— Begin Material to process —

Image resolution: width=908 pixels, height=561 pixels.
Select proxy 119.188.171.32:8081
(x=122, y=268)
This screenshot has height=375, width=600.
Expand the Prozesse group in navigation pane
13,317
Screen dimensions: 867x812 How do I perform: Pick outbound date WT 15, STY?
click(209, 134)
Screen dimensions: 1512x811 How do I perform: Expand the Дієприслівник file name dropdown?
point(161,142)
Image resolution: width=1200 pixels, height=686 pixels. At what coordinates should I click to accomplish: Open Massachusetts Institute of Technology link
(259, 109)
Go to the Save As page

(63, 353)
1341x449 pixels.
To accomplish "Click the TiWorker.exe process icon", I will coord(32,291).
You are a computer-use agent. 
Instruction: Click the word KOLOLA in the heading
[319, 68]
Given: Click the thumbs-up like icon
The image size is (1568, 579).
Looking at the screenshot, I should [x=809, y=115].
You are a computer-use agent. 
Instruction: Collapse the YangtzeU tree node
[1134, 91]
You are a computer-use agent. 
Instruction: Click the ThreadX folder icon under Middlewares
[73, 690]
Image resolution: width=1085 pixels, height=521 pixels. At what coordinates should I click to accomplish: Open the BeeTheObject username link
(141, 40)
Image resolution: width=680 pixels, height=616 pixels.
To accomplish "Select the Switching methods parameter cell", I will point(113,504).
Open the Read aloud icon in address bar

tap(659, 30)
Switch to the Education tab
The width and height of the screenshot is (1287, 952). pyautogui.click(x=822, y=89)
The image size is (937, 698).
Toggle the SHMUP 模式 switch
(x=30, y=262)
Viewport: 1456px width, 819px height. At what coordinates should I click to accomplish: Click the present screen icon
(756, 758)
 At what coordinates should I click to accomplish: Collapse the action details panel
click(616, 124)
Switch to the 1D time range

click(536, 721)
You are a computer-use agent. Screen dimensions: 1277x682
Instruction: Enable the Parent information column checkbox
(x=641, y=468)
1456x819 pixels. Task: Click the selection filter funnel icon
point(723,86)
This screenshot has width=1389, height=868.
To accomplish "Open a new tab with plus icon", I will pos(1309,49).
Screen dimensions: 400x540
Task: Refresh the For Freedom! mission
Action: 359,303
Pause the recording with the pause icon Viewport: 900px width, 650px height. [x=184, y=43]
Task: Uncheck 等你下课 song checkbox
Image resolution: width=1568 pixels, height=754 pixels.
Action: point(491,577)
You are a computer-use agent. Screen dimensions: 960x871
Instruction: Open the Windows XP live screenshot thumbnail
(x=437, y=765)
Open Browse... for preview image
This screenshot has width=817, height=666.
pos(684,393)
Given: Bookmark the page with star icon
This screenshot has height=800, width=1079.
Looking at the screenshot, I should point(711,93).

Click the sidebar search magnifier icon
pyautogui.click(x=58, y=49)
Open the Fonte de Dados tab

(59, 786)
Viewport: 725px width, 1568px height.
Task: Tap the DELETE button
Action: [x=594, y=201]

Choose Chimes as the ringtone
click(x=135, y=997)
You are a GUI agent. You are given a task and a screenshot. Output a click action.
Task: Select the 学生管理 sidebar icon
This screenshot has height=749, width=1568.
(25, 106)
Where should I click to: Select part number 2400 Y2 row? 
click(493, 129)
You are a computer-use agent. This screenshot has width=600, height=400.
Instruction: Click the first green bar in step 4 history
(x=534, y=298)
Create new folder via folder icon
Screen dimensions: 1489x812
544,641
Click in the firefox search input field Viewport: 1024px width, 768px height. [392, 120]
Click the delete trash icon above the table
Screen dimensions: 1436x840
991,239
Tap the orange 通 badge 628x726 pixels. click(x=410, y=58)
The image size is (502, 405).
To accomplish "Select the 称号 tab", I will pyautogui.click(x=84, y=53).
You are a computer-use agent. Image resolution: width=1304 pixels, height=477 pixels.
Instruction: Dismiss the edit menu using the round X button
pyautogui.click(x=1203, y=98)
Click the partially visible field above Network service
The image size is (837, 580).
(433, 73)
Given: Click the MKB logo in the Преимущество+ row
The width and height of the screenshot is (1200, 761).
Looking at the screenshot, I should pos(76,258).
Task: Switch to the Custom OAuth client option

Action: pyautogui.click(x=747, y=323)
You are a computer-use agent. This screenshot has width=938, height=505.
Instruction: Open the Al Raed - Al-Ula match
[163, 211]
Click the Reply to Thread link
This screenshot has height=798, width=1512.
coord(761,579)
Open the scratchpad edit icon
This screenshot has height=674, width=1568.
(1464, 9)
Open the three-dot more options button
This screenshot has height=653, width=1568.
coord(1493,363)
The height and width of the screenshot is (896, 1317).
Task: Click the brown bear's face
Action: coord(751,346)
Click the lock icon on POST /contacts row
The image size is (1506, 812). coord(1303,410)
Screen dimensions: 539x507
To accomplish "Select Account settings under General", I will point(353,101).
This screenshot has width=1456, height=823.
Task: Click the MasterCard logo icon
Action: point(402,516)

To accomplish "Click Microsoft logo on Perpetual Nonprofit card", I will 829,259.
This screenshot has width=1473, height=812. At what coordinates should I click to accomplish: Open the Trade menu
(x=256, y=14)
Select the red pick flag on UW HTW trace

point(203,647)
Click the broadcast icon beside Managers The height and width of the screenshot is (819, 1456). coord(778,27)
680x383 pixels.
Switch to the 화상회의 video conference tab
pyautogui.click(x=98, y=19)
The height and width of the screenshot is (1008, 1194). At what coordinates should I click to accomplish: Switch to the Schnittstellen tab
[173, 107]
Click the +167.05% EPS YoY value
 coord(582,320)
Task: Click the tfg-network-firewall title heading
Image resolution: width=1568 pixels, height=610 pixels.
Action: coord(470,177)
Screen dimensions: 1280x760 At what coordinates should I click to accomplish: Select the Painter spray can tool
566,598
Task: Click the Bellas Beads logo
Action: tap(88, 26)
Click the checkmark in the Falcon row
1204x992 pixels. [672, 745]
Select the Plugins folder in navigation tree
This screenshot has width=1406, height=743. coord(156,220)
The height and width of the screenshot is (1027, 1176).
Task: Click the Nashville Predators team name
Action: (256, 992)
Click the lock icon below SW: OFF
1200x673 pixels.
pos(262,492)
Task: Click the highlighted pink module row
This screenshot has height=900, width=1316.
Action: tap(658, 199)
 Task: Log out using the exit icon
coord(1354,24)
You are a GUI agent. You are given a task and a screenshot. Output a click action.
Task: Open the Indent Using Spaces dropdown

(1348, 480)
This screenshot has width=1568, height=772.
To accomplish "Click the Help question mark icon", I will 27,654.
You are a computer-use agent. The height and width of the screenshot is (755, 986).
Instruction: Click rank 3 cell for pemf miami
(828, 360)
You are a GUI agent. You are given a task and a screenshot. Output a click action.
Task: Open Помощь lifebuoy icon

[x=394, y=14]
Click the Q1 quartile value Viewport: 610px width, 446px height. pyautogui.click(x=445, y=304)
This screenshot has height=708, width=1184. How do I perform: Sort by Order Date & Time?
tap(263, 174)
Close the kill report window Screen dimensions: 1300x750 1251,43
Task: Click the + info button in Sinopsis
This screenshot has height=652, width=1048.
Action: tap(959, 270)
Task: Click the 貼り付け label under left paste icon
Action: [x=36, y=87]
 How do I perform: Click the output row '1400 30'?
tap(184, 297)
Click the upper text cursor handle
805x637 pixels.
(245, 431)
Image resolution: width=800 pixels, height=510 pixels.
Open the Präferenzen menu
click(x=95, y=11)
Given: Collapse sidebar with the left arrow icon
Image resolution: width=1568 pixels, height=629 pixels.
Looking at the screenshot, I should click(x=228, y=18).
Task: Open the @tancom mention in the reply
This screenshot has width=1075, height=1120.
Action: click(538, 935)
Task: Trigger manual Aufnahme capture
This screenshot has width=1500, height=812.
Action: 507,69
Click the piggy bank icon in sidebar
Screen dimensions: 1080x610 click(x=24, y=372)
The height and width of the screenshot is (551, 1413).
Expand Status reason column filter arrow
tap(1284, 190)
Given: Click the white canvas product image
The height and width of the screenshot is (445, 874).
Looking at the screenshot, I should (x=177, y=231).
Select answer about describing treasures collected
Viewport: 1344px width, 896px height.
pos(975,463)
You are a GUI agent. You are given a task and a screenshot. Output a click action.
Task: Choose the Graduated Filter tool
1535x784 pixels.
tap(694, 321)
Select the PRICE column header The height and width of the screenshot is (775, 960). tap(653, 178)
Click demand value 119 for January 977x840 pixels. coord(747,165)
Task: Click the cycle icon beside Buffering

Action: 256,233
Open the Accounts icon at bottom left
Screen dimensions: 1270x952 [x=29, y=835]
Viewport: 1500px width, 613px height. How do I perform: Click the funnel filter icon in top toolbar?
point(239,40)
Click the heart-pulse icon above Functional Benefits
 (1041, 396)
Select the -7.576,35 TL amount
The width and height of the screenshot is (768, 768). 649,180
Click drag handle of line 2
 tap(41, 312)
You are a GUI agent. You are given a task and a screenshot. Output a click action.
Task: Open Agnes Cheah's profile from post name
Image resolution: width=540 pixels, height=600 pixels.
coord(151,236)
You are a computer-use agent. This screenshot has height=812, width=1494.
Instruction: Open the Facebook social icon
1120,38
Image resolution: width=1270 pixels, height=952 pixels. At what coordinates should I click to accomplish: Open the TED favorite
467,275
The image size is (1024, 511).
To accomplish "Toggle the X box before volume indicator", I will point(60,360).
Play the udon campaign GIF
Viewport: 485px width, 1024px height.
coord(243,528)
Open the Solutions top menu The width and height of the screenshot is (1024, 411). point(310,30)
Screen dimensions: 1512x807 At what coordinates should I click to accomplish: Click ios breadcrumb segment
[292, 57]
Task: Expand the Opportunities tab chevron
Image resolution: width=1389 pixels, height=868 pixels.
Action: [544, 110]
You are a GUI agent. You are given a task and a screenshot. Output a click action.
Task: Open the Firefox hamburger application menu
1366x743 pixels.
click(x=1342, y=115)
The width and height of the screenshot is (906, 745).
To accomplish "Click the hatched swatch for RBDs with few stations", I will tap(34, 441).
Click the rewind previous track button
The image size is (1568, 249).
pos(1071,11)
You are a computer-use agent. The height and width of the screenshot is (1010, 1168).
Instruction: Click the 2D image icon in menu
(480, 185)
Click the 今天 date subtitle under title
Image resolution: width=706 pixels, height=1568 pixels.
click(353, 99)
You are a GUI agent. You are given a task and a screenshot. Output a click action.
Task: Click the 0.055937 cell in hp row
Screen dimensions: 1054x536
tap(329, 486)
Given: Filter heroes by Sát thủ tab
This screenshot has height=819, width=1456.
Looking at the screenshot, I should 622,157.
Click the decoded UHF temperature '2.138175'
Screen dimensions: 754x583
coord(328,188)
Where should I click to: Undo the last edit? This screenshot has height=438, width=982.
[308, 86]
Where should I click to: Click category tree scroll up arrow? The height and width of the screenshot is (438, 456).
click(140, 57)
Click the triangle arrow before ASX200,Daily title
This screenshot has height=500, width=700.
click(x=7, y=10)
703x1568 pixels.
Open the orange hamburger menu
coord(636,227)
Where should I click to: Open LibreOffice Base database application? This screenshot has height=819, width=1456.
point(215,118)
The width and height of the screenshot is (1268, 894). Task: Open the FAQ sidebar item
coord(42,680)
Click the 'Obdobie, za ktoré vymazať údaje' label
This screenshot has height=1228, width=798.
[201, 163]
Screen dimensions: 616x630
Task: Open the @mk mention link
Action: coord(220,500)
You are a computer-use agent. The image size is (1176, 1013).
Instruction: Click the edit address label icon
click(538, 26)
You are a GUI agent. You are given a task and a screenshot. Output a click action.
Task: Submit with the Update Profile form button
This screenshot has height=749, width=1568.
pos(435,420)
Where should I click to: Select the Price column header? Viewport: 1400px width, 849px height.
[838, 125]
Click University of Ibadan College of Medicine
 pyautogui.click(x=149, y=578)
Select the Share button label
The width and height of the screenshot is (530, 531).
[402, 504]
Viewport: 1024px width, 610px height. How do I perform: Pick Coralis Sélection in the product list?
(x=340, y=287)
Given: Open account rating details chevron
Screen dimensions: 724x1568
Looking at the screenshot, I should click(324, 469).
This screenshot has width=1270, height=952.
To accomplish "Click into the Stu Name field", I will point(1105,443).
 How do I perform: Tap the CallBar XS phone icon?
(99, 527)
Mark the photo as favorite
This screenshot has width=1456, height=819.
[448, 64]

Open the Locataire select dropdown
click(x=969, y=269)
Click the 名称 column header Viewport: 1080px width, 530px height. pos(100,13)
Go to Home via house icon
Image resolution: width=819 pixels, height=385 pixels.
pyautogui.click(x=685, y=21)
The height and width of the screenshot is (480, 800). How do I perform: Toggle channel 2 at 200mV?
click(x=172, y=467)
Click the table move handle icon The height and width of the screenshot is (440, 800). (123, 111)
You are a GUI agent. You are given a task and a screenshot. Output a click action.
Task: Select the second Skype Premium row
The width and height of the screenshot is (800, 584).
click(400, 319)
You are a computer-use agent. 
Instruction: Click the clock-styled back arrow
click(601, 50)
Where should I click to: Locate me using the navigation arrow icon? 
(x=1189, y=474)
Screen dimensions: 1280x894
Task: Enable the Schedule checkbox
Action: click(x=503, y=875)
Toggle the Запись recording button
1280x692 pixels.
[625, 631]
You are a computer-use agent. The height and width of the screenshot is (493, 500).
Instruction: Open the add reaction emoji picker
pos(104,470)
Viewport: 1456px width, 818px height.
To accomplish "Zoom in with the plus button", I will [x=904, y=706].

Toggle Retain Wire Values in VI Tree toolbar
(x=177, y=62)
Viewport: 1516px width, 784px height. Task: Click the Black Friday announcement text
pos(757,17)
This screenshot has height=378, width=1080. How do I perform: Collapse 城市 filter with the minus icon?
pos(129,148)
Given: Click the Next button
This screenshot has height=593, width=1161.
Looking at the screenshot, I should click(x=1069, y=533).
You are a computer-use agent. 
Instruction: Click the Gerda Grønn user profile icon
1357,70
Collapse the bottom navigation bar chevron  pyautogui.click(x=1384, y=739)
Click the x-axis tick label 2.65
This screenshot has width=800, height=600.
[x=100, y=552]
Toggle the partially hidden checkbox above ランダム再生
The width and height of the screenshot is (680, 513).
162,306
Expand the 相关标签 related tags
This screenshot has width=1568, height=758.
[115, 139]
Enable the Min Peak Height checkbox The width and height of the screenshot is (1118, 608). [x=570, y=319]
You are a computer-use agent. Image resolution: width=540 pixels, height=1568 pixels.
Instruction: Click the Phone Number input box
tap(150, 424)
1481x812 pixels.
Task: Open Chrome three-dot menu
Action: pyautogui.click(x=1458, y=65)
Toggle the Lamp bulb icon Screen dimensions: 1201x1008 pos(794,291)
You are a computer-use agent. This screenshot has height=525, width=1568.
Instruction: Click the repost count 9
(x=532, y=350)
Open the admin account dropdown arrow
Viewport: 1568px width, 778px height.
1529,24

— End Material to process —

Could you give the rows from the start of the records through the line holding "point(161,142)", inclusive, again with "Expand" changed to "Open" and everything else left the same?

-- Solved problem --
Image resolution: width=908 pixels, height=561 pixels.
Select proxy 119.188.171.32:8081
(x=122, y=268)
This screenshot has height=375, width=600.
Open the Prozesse group in navigation pane
13,317
Screen dimensions: 867x812 How do I perform: Pick outbound date WT 15, STY?
click(209, 134)
Screen dimensions: 1512x811 How do I perform: Open the Дієприслівник file name dropdown?
point(161,142)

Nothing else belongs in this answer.